Getting the Most Out of Family Therapy
Once everyone agrees to family therapy, find an impartial mental health professional. It should be someone new to everyone, not a therapist that one of the parties has already seen. Epstein says, "Family therapy is not simply individual therapy with lots of people in the room. It has its methods that require specialized training."
"Children grow up, parents evolve and change too. Who you were then isn't who you necessarily are now."
Keep an open mind. Resist the urge to correct a family member's version of events. Remember, everyone will have their perspective. Refrain from placing blame and instead be willing to listen.
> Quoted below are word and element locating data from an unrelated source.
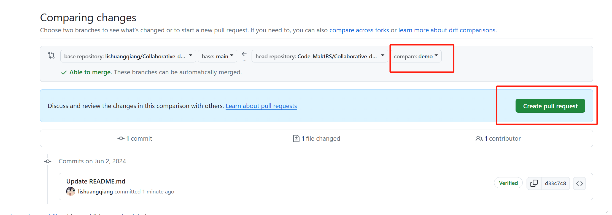Copy the full commit SHA icon
Viewport: 612px width, 215px height.
(x=534, y=183)
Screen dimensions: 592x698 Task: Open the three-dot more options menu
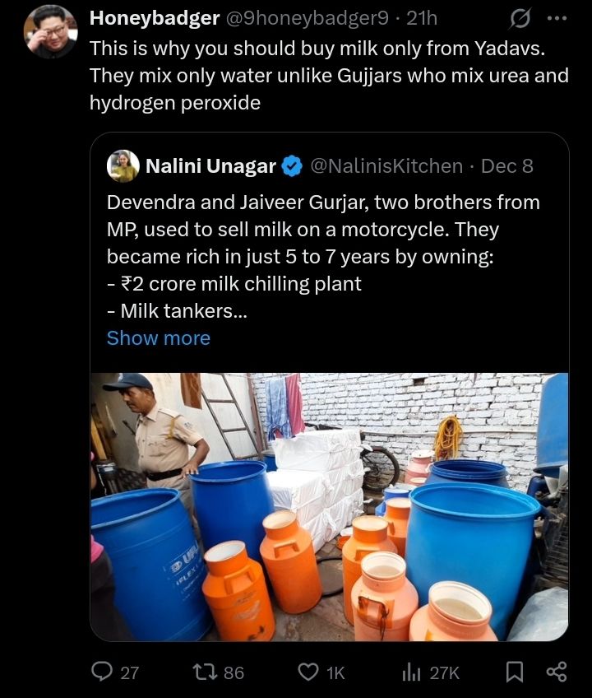click(557, 19)
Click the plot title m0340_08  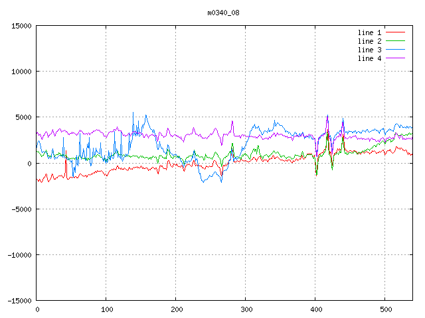tap(224, 13)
In the podcast, Louis-Dreyfus discusses how in therapy, both she and her mother were able to discuss their versions of events from the past and acknowledge that they saw things through different lenses then than they did today. According to Saltz, "Children grow up, parents evolve and change too. Who you were then isn't who you necessarily are now."
While discussing past events may be beneficial, therapy shouldn't linger there. "The idea isn't to keep a person 'on the hook' for their misdeeds," says Saltz. "If you say, 'You did X, and that's who you are,' therapy won't be productive. Instead, there needs to be a willingness to forgive and a desire to make changes in the future."
Risks of Family Therapy
Family therapy does have potential risks. Delving into the past can cause people to get upset and can sometimes lead to more hurt than resolution. It's important to remember the overall goals rather than trying to "win" an argument.
Sometimes, the relationship may be toxic, and discontinuing joint therapy may be necessary (although some people may want to continue working solo to improve their lives). And in some families, estrangement or limited contact is the healthiest solution for one or both parties.
Remember that more than just going to therapy is needed to solve problems. "Participation, hard work, and, many times, some misery are all part of improving relationships," Saltz says.
Such was the case for Louis-Dreyfus and her mother. After going to therapy, she and her mother wondered why they hadn't gone together sooner. "It's a great resource if one has access to it," says Louis-Dreyfus.